19 avril 2000
Il chante faux et le public s’en fiche. Finalement, nous aussi
BRUXELLES – Ce n’est pas tous les jours qu’une bande de jeunes investit le palais des Beaux-Arts en hurlant C’est pas l’homme qui prend la mer… Cela explique, sans doute, les regards mi-amusés mi-inquiets des stewards et des hôtesses, mercredi soir, sur le coup de 20 heures, dans le hall de cette institution bruxelloise du spectacle, bourrée à craquer pour l’occasion. C’est que l’ami Renaud, cela faisait quatre longues années qu’il ne nous avait plus rendu visite. Mais là, pour le coup, il a rattrapé le temps perdu.
Histoire de chauffer un public plus qu’impatient de le voir pointer le bout de ses santiags, l’homme aux cheveux de paille balance, des coulisses, les premières notes d’Hexagone, chantée entièrement en arabe, toutes lumières allumées et la scène désespérément vide. Et ça marche. Parce que quand il attaque pour de bon, la salle se lève comme un seul homme et démontre par là même l’absurdité d’organiser un concert de Renaud… assis. Une fois les politesses d’usage envoyées (« Merci Bruxelles, vous êtes très chaleureux », etc.), le chanteur se lance dans La ballade de Willy Brouillard et, là, on se dit que, côté voix, ça ne s’est pas amélioré depuis la dernière fois.
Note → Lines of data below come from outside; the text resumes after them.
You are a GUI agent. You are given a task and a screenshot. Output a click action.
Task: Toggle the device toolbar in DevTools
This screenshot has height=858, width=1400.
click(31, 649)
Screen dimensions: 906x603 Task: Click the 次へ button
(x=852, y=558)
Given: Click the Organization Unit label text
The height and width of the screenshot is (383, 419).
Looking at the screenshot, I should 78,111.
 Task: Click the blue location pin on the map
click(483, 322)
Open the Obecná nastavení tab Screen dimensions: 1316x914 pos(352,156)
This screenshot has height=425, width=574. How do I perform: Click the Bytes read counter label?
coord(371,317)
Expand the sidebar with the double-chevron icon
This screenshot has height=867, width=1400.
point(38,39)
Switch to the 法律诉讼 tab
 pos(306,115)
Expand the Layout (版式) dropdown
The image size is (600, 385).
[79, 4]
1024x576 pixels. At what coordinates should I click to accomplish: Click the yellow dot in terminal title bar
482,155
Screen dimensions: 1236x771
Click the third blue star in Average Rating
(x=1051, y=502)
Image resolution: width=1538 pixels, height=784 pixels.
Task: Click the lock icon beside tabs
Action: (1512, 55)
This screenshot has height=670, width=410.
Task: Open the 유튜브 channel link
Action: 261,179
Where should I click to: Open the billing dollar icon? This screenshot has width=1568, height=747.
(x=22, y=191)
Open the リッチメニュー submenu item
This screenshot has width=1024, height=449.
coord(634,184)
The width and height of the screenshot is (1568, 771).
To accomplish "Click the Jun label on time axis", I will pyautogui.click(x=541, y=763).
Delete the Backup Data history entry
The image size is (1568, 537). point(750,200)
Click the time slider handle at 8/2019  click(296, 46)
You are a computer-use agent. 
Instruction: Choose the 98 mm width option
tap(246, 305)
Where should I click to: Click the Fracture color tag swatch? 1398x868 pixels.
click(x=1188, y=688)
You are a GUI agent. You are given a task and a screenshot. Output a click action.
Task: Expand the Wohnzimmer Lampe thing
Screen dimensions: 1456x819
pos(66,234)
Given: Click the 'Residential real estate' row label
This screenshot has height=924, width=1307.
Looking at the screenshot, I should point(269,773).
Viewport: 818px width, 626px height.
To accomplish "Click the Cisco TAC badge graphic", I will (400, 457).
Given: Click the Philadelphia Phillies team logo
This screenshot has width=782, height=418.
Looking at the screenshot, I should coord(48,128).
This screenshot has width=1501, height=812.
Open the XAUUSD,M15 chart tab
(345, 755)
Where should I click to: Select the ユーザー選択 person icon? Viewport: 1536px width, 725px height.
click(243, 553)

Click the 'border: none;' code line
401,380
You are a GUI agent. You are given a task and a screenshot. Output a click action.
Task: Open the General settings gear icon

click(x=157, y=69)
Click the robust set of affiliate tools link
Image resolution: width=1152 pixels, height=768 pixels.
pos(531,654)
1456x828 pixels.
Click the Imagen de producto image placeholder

Un petit tour du côté de Chez la mère à Titi et Renaud reprend son dialogue avec la salle.
« Vous voyez, je n’ai pas changé. Toujours les cheveux jaunes. La voix toujours aussi pourrie, disent certains journalistes. Normal, avec ce que je fume. D’ailleurs, chez moi, on ne parle plus des cordes vocales, mais de la corde vocale. Et encore, ce serait plutôt une ficelle… » C’est donc ça ! Enfin, si c’ est lui qui le dit… Le public, lui, s’en fiche et est bien d’accord avec l’idée qu’il puisse chanter 100 ans. Ce qu’il fait d’ailleurs.
D’En cloque à Son bleu, c’est tout son répertoire que le titi parisien revisitera durant près de trois heures, entrecoupant ses chansons de longs bavardages qui ont l’heur de séduire la foule. Toutes y passeront : Le déserteur, La pêche à la ligne, Deuxième génération, Germaine, Miss Maggie (pour laquelle il a toujours autant la haine … ) « Je l’avais un tout petit peu oubliée, ces temps-ci, mais elle s’est rappelée à mon bon souvenir en allant rendre visite à Pinochet dans sa prisons. Ça mérite pas de vivre, des charognes pareilles »), Chanson pour Pierrot et, en rappel, C’est pas l’homme…, Manu et Mistral Gagnant.
Voilà, il est 23 heures passées. On se retrouve sur le trottoir avec la drôle d’impression d’avoir partagé un moment intime avec un Renaud que l’on sent parfois mélancolique (« Le bonheur, cette affaire de médiocre qui use le cœur », dit-il dans Petite conne ou encore « Mon amour est parti, parti pour toujours. J’ai perdu mon amour et j’ai perdu ma vie », dans La pêche à la ligne) mais dans les veines duquel coule toujours le sang d’un type volontiers anar. Mélangé à quelques gouttes de Kro.